The core of this theory, developed during the 1960s and 1970s, is to analyze the relationship between two actors (Eisenhardt, 1989). Its underlying assumption is that these two actors pursue their objectives, which often differ, acting in their self-interest. In addition, it implies an information asymmetry between both actors. In order to avoid mistrust, control mechanisms are installed that lead to greater transparency (Eisenhardt, 1989). With the help of this theory, challenges in organizational relationships can be more effectively uncovered, and governance structures more deeply understood (Eisenhardt, 1989).
Through the lens of this theory, data sovereignty can be implemented as an instrument with the central objective of establishing more trust. As outlined in the theory’s description, contractual agreements provide the necessary transparency on the actions of both actors (here, data providers and consumers). According to Eisenhardt (1989), this theory can be applied to buyer–supplier and other agency relationships and, therefore, is suited for relations in the context of data sharing that arises in open or closed data ecosystems. With the implementation of data sovereignty, actors have an instrument at hand that paves the way for a more balanced power structure and supports all parties in pursuing their objectives.

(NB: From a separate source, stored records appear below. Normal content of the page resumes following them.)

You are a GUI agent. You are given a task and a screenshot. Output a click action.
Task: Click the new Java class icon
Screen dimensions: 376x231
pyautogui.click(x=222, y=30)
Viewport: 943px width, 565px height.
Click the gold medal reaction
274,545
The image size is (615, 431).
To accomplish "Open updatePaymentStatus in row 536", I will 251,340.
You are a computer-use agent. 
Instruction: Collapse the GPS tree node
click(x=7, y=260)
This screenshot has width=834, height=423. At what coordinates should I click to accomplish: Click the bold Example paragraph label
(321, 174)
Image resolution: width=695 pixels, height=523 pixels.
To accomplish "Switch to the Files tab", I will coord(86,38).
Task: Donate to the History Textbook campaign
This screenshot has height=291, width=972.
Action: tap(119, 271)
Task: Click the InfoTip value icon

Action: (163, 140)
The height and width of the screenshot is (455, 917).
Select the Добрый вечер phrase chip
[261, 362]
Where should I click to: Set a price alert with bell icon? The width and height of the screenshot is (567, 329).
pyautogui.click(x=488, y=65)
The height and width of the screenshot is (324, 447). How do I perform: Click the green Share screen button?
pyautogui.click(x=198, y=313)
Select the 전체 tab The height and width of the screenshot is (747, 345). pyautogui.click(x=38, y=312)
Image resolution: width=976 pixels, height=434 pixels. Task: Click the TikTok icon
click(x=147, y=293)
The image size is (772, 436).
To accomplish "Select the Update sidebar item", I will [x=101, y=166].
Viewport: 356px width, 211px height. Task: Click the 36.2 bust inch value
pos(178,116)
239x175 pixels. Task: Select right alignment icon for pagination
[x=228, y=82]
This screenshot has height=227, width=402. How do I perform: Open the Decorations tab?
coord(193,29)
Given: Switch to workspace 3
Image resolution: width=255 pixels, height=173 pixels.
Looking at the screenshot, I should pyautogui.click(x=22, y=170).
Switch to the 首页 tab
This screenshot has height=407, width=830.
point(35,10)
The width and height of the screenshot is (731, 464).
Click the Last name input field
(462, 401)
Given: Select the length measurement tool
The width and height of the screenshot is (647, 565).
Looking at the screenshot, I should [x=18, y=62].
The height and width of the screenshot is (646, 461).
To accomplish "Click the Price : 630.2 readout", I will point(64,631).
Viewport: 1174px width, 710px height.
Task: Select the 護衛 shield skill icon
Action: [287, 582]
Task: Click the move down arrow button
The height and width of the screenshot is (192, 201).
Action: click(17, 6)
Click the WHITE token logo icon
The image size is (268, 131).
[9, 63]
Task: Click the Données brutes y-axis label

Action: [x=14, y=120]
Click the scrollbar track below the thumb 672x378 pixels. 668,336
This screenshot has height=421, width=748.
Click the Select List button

The presented conceptual model applies the concept of data sovereignty in IS research, supporting both researchers and practitioners to develop a holistic understanding of the concept and serves to guide those (i.e., practitioners) who seek to implement data sovereignty technically. It aims for a completeness that has, as yet, not been provided by existing IS literature and definitions (see Table 1). In addition, this conceptual model helps all stakeholders better understand and communicate the concept of data sovereignty.
The seven core aspects referenced in Table 2 result from the IS literature’s analysis and our experience in this field, using agency theory as the basis for the development of this conceptual model (Creswell, 2009). Details about the MLR search process, including scientific and grey literature, are described in the appendix. The modeling process considered the contributions listed in Table S1, explicitly focusing on data sovereignty in the IS domain. We use examples to explain how we derived the conceptual model when explaining each core aspect. Table 2 summarizes all core aspects and relations and lists their specifications.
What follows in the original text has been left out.